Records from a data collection
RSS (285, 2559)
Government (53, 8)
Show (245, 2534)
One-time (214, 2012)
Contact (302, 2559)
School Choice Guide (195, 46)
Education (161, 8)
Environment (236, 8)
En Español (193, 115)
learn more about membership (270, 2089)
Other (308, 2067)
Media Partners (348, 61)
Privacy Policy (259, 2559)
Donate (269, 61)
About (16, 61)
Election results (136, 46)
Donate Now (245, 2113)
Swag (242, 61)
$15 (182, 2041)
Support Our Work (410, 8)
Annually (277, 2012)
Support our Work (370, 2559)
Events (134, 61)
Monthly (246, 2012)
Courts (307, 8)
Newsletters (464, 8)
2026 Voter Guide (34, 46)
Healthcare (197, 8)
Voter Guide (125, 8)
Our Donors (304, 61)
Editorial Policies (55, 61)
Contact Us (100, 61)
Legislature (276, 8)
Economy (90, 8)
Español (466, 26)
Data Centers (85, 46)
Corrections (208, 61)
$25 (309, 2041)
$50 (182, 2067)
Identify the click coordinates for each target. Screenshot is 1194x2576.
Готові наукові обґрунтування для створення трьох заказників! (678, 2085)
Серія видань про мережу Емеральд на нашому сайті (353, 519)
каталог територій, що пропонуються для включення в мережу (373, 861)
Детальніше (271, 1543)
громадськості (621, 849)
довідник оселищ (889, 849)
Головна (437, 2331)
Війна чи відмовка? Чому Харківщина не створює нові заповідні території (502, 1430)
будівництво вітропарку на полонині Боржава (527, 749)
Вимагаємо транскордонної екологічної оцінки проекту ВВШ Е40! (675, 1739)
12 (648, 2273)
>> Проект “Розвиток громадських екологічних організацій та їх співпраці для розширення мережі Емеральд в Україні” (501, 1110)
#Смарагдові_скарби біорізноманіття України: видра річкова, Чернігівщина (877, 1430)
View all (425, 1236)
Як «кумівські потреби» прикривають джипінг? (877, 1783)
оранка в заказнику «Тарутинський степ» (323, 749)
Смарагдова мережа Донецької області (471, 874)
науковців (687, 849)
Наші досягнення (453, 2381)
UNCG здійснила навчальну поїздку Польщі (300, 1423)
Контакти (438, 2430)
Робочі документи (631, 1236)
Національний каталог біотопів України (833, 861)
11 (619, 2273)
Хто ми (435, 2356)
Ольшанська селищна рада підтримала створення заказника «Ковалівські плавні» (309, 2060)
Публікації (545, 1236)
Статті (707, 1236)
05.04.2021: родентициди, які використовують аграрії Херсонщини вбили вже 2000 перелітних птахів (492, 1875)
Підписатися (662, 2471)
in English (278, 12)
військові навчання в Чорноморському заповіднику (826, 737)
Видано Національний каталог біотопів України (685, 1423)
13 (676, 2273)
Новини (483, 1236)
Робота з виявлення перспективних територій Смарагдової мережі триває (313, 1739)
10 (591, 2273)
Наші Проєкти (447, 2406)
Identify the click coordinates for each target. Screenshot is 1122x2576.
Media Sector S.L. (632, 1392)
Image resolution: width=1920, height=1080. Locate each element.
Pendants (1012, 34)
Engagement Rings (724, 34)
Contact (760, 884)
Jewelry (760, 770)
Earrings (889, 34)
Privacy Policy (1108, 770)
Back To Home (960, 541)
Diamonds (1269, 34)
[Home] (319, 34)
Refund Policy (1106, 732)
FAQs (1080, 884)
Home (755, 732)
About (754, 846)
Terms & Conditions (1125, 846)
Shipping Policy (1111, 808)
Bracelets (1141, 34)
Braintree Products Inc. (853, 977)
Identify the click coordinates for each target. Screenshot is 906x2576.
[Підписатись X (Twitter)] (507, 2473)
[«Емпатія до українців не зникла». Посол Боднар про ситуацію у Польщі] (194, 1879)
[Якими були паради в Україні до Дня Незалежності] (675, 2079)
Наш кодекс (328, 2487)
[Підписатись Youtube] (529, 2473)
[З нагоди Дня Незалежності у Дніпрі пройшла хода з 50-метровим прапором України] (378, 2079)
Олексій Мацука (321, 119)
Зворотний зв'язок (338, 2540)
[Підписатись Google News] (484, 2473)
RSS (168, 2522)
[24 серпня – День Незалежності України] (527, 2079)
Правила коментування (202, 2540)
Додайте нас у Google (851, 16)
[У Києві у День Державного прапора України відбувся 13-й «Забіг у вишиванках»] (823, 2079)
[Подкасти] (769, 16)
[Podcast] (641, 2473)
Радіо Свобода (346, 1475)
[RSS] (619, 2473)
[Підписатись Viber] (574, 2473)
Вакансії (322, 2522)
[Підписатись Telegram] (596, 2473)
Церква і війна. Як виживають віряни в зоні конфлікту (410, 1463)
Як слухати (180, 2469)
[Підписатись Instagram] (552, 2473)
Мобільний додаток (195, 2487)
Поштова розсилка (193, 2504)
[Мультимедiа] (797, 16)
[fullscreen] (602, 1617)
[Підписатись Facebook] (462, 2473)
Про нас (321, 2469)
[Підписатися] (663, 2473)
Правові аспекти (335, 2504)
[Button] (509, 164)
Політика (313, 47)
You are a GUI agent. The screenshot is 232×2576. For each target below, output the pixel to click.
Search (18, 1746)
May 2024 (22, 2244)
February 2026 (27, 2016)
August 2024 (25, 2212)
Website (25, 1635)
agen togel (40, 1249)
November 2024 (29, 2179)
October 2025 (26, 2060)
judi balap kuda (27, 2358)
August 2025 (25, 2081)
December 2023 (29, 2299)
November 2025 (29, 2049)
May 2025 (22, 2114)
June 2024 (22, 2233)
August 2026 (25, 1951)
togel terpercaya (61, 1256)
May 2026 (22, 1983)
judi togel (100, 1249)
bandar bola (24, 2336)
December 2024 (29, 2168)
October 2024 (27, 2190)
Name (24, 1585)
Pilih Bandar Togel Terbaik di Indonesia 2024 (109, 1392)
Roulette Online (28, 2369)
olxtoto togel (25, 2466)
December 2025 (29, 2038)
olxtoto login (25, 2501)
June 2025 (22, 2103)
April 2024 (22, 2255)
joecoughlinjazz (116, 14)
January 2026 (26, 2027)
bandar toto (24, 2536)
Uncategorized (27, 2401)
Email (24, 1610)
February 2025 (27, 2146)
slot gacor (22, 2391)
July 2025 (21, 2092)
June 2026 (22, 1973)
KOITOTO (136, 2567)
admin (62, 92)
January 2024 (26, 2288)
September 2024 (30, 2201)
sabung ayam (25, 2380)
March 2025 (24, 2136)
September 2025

■ TASK ITEM: Each line of the entries that contains the word "України" should be listed.

■ SOLVED PROBLEM:
#Смарагдові_скарби біорізноманіття України: видра річкова, Чернігівщина (877, 1430)
Національний каталог біотопів України (833, 861)
Видано Національний каталог біотопів України (685, 1423)
[З нагоди Дня Незалежності у Дніпрі пройшла хода з 50-метровим прапором України] (378, 2079)
[24 серпня – День Незалежності України] (527, 2079)
[У Києві у День Державного прапора України відбувся 13-й «Забіг у вишиванках»] (823, 2079)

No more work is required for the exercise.